| What you need to do |
Each line below should be restated exactly, with nothing dropped.

| Listed entries |

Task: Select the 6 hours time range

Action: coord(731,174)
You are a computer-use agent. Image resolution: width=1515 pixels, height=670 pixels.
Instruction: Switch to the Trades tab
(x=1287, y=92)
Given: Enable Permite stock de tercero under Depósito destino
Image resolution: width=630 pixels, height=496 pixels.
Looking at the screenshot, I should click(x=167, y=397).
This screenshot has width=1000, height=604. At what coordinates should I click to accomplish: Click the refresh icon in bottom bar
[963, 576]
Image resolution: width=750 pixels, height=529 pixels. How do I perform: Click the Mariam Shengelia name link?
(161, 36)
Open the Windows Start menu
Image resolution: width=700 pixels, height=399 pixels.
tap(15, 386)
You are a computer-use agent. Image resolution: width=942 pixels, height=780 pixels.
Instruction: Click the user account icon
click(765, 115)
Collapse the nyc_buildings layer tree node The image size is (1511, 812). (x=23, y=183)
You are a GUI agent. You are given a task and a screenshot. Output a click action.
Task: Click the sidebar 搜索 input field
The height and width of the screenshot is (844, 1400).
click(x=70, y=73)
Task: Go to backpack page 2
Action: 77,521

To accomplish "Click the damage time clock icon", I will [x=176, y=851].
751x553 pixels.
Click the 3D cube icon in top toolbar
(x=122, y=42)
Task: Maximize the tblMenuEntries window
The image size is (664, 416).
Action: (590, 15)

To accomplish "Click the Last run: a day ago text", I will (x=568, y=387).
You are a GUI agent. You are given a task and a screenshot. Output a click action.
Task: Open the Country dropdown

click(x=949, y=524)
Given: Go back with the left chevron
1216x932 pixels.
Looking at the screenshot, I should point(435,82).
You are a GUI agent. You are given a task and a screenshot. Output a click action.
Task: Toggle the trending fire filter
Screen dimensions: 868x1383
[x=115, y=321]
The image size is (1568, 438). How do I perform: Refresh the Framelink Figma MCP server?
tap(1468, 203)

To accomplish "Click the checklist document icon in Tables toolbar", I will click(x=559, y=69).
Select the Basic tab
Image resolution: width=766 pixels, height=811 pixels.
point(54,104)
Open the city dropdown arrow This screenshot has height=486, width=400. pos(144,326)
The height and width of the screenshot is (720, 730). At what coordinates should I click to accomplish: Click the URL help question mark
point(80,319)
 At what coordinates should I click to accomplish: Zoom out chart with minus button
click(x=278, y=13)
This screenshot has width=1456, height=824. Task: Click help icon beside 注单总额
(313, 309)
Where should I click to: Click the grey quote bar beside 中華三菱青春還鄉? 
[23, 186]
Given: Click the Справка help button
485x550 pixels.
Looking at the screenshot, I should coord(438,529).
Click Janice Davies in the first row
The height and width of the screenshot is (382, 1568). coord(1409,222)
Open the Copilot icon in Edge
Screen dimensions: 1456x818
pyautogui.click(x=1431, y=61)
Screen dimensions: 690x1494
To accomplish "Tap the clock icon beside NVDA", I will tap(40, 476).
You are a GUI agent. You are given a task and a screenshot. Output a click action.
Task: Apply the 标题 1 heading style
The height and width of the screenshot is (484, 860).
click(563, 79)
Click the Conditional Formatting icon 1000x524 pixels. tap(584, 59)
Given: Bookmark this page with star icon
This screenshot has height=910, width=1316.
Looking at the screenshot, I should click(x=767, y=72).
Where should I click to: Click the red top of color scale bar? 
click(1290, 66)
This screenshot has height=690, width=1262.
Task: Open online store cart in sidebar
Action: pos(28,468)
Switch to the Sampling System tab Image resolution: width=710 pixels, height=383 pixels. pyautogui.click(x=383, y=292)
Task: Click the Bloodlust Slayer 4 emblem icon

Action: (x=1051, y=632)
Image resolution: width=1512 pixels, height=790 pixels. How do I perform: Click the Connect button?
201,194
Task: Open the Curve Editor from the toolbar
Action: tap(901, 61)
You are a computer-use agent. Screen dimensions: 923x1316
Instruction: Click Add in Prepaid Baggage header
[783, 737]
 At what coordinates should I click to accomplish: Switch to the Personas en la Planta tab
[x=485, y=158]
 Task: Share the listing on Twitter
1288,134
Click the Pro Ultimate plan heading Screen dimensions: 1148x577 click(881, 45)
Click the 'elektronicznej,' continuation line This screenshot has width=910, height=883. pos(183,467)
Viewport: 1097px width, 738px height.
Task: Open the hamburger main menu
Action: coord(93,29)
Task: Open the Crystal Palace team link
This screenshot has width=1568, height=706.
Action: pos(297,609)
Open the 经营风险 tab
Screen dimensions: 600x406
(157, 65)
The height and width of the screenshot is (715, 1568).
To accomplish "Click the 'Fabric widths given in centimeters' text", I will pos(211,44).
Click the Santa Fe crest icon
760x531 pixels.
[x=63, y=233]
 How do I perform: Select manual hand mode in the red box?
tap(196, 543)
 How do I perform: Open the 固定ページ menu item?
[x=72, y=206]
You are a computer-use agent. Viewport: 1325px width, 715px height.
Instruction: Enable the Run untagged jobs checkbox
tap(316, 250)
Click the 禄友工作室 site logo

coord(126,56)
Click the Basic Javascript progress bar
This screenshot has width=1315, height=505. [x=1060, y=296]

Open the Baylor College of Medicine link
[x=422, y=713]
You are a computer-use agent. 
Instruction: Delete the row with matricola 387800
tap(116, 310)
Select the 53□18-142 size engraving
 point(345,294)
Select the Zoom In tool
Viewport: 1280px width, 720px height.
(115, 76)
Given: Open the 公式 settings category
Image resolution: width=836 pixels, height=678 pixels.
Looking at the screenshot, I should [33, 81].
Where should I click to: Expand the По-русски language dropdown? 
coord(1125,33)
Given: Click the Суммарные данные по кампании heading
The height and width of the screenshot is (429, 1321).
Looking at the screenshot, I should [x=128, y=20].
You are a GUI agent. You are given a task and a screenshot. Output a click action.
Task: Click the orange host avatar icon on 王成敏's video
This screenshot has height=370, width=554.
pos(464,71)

| Reply |
Task: Select the 6 hours time range

Action: coord(731,174)
You are a computer-use agent. Image resolution: width=1515 pixels, height=670 pixels.
Instruction: Switch to the Trades tab
(x=1287, y=92)
Given: Enable Permite stock de tercero under Depósito destino
Image resolution: width=630 pixels, height=496 pixels.
Looking at the screenshot, I should click(x=167, y=397).
This screenshot has width=1000, height=604. At what coordinates should I click to accomplish: Click the refresh icon in bottom bar
[963, 576]
Image resolution: width=750 pixels, height=529 pixels. How do I perform: Click the Mariam Shengelia name link?
(161, 36)
Open the Windows Start menu
Image resolution: width=700 pixels, height=399 pixels.
tap(15, 386)
You are a computer-use agent. Image resolution: width=942 pixels, height=780 pixels.
Instruction: Click the user account icon
click(765, 115)
Collapse the nyc_buildings layer tree node The image size is (1511, 812). (x=23, y=183)
You are a GUI agent. You are given a task and a screenshot. Output a click action.
Task: Click the sidebar 搜索 input field
The height and width of the screenshot is (844, 1400).
click(x=70, y=73)
Task: Go to backpack page 2
Action: 77,521

To accomplish "Click the damage time clock icon", I will [x=176, y=851].
751x553 pixels.
Click the 3D cube icon in top toolbar
(x=122, y=42)
Task: Maximize the tblMenuEntries window
The image size is (664, 416).
Action: (590, 15)

To accomplish "Click the Last run: a day ago text", I will (x=568, y=387).
You are a GUI agent. You are given a task and a screenshot. Output a click action.
Task: Open the Country dropdown

click(x=949, y=524)
Given: Go back with the left chevron
1216x932 pixels.
Looking at the screenshot, I should point(435,82).
You are a GUI agent. You are given a task and a screenshot. Output a click action.
Task: Toggle the trending fire filter
Screen dimensions: 868x1383
[x=115, y=321]
The image size is (1568, 438). How do I perform: Refresh the Framelink Figma MCP server?
tap(1468, 203)

To accomplish "Click the checklist document icon in Tables toolbar", I will click(x=559, y=69).
Select the Basic tab
Image resolution: width=766 pixels, height=811 pixels.
point(54,104)
Open the city dropdown arrow This screenshot has height=486, width=400. pos(144,326)
The height and width of the screenshot is (720, 730). At what coordinates should I click to accomplish: Click the URL help question mark
point(80,319)
 At what coordinates should I click to accomplish: Zoom out chart with minus button
click(x=278, y=13)
This screenshot has width=1456, height=824. Task: Click help icon beside 注单总额
(313, 309)
Where should I click to: Click the grey quote bar beside 中華三菱青春還鄉? 
[23, 186]
Given: Click the Справка help button
485x550 pixels.
Looking at the screenshot, I should coord(438,529).
Click Janice Davies in the first row
The height and width of the screenshot is (382, 1568). coord(1409,222)
Open the Copilot icon in Edge
Screen dimensions: 1456x818
pyautogui.click(x=1431, y=61)
Screen dimensions: 690x1494
To accomplish "Tap the clock icon beside NVDA", I will tap(40, 476).
You are a GUI agent. You are given a task and a screenshot. Output a click action.
Task: Apply the 标题 1 heading style
The height and width of the screenshot is (484, 860).
click(563, 79)
Click the Conditional Formatting icon 1000x524 pixels. tap(584, 59)
Given: Bookmark this page with star icon
This screenshot has height=910, width=1316.
Looking at the screenshot, I should click(x=767, y=72).
Where should I click to: Click the red top of color scale bar? 
click(1290, 66)
This screenshot has height=690, width=1262.
Task: Open online store cart in sidebar
Action: pos(28,468)
Switch to the Sampling System tab Image resolution: width=710 pixels, height=383 pixels. pyautogui.click(x=383, y=292)
Task: Click the Bloodlust Slayer 4 emblem icon

Action: (x=1051, y=632)
Image resolution: width=1512 pixels, height=790 pixels. How do I perform: Click the Connect button?
201,194
Task: Open the Curve Editor from the toolbar
Action: tap(901, 61)
You are a computer-use agent. Screen dimensions: 923x1316
Instruction: Click Add in Prepaid Baggage header
[783, 737]
 At what coordinates should I click to accomplish: Switch to the Personas en la Planta tab
[x=485, y=158]
 Task: Share the listing on Twitter
1288,134
Click the Pro Ultimate plan heading Screen dimensions: 1148x577 click(881, 45)
Click the 'elektronicznej,' continuation line This screenshot has width=910, height=883. pos(183,467)
Viewport: 1097px width, 738px height.
Task: Open the hamburger main menu
Action: coord(93,29)
Task: Open the Crystal Palace team link
This screenshot has width=1568, height=706.
Action: pos(297,609)
Open the 经营风险 tab
Screen dimensions: 600x406
(157, 65)
The height and width of the screenshot is (715, 1568).
To accomplish "Click the 'Fabric widths given in centimeters' text", I will pos(211,44).
Click the Santa Fe crest icon
760x531 pixels.
[x=63, y=233]
 How do I perform: Select manual hand mode in the red box?
tap(196, 543)
 How do I perform: Open the 固定ページ menu item?
[x=72, y=206]
You are a computer-use agent. Viewport: 1325px width, 715px height.
Instruction: Enable the Run untagged jobs checkbox
tap(316, 250)
Click the 禄友工作室 site logo

coord(126,56)
Click the Basic Javascript progress bar
This screenshot has width=1315, height=505. [x=1060, y=296]

Open the Baylor College of Medicine link
[x=422, y=713]
You are a computer-use agent. 
Instruction: Delete the row with matricola 387800
tap(116, 310)
Select the 53□18-142 size engraving
 point(345,294)
Select the Zoom In tool
Viewport: 1280px width, 720px height.
(115, 76)
Given: Open the 公式 settings category
Image resolution: width=836 pixels, height=678 pixels.
Looking at the screenshot, I should [33, 81].
Where should I click to: Expand the По-русски language dropdown? 
coord(1125,33)
Given: Click the Суммарные данные по кампании heading
The height and width of the screenshot is (429, 1321).
Looking at the screenshot, I should [x=128, y=20].
You are a GUI agent. You are given a task and a screenshot. Output a click action.
Task: Click the orange host avatar icon on 王成敏's video
This screenshot has height=370, width=554.
pos(464,71)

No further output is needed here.